Dimanche 10 mars à Los Angeles, le film de Justine Triet a atteint un point d’orgue avec l’Oscar du meilleur scénario original, au terme d’une pléiade de récompenses et de succès de fréquentation à travers le monde entier. Retour sur une ascension sans frontières.
Et pourtant, il n’était pas joué d’avance que cette Anatomie parvienne à séduire des millions de cinéphiles hors de nos frontières, la fréquentation des salles, bien que constamment en hausse, n’ayant pas renoué avec le niveau d’avant pandémie sur l’ensemble des marchés étrangers. Andrea Sponchiado, responsable du service Études d’Unifrance, a donc de quoi être comblé par le parcours du film, « auquel la Palme d’or a donné une visibilité impressionnante ». Quelques jours à peine après sa consécration cannoise, il est vendu sur tous les territoires, et sur tous les continents. Et « dès ses premières sorties, dans la foulée de son triomphe en France, il marche. »

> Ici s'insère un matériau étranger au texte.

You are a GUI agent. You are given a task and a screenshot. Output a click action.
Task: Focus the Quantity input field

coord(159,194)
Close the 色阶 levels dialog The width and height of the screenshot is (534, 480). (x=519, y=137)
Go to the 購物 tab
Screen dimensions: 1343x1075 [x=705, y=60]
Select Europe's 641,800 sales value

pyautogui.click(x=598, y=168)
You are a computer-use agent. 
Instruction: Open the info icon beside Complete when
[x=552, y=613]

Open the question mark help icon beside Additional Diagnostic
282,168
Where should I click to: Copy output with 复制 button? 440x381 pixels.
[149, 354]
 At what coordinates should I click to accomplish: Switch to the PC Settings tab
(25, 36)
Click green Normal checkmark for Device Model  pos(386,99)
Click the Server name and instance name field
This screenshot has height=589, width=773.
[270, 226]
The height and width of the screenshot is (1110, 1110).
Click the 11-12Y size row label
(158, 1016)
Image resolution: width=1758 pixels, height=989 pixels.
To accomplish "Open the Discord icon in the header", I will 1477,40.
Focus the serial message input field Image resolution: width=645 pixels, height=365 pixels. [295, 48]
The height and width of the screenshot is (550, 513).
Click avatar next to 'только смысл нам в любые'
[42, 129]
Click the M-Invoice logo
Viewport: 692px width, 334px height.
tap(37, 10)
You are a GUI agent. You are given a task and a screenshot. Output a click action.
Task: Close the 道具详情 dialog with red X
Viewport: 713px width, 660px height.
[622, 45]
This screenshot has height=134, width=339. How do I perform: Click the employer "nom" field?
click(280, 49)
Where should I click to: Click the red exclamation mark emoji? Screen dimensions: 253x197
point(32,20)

À l’heure actuelle, Anatomie d’une chute a déjà été exploité dans 60 pays – et le sera encore dans une dizaine d’autres, dont la Chine à partir du 29 mars –, en multipliant les exploits : plus de 200 000 entrées au Brésil et autant au Mexique où il sort quelques jours après ses nominations aux Oscars, une récente première semaine à 100 000 spectateurs le classant 3e au box-office polonais, et, dans l’ensemble, une place dans pas moins d’une vingtaine de top 10 locaux, « notamment durant 6 semaines en Espagne », précise le spécialiste chiffres de l’organisme de promotion du cinéma français à l’international.
Actuellement, le film de Justine Triet cumule ainsi plus de 3,5 millions d’entrées à travers le monde, soit le double de sa performance en France, et est devenu la production française majoritaire (hors animation*) la plus vue en dehors de nos frontières depuis la crise sanitaire. « Pour trouver des chiffres supérieurs, il nous faut remonter à 2019 avec Qu’est-ce qu’on a encore fait au Bon Dieu ? et Anna de Luc Besson », note Andrea Sponchiado, en soulignant qu’Anatomie a rassemblé plus de spectateurs que des valeurs françaises comme Astérix et Obélix : L’Empire du Milieu ou Les Trois Mousquetaires, et qu’il est proche de doubler une autre Palme à la carrière internationale en or : Sans filtre de Ruben Öslund.
Carrière US
Porté par Neon** aux États-Unis, Anatomie d’une chute y a bénéficié d’une campagne soutenue et d’une exploitation continue depuis sa sortie mi-octobre 2023. Le distributeur américain spécialisé – déjà à l’œuvre, entre autres, sur Parasite qu’il a mené jusqu’à ses quatres Oscars dont du meilleur film en 2020 – « savait qu’il tenait un film fort » et a savamment « préparé le terrain ». À commencer par la stratégie de la sortie limitée, comme d’usage pour les films d’auteur, a fortiori étrangers ; soit « une première combinaison ultra restreinte de 5 copies, dans les principaux bastions cinéphiles de New York et Los Angeles ». Ce qui permet de générer une impressionnante moyenne par copie (dans le cas échéant, de 11 735 $), et de créer le buzz avant un élargissement de la combinaison les semaines suivantes.
Anatomie d’une chute était ainsi présent dans 440 salles américaines début novembre, puis a bénéficié d’un nouveau regain de visibilité sur 280 copies à la suite de ses cinq nominations aux Oscars. À la veille de la cérémonie du dimanche soir, sa diffusion avait atteint un nouveau pic de 450 salles, de quoi lui faire dépasser le cap des 5 M$ au box-office américain, équivalant à environ 460 000 entrées. À voir quelle sera la portée du nouveau souffle donné par son Oscar. Ce qui est sûr, c’est qu’il a déjà prouvé l’essentiel : « la capacité des spectateurs du monde entier – comme le démontrent aussi les succès de Perfect Days de Wim Wenders et de La Zone d’intérêt de Jonathan Glazer – à aller voir des films exigeants en salles », conclut Andrea Sponchiado.
* En comptant les animations, Miracoulous reste la première coproduction majoritaire française en termes d’entrées à l’international depuis la crise sanitaire
** Le distributeur américain a aussi sorti les 3 précédentes Palme d’or aux États-Unis, à savoir Sans filtre de Ruben Östlund, Titane de Julia Ducournau et, bien entendu, Parasite de Bong Joon-ho, Oscar du meilleur film, réalisateur, scénario original et meilleur film international en 2020.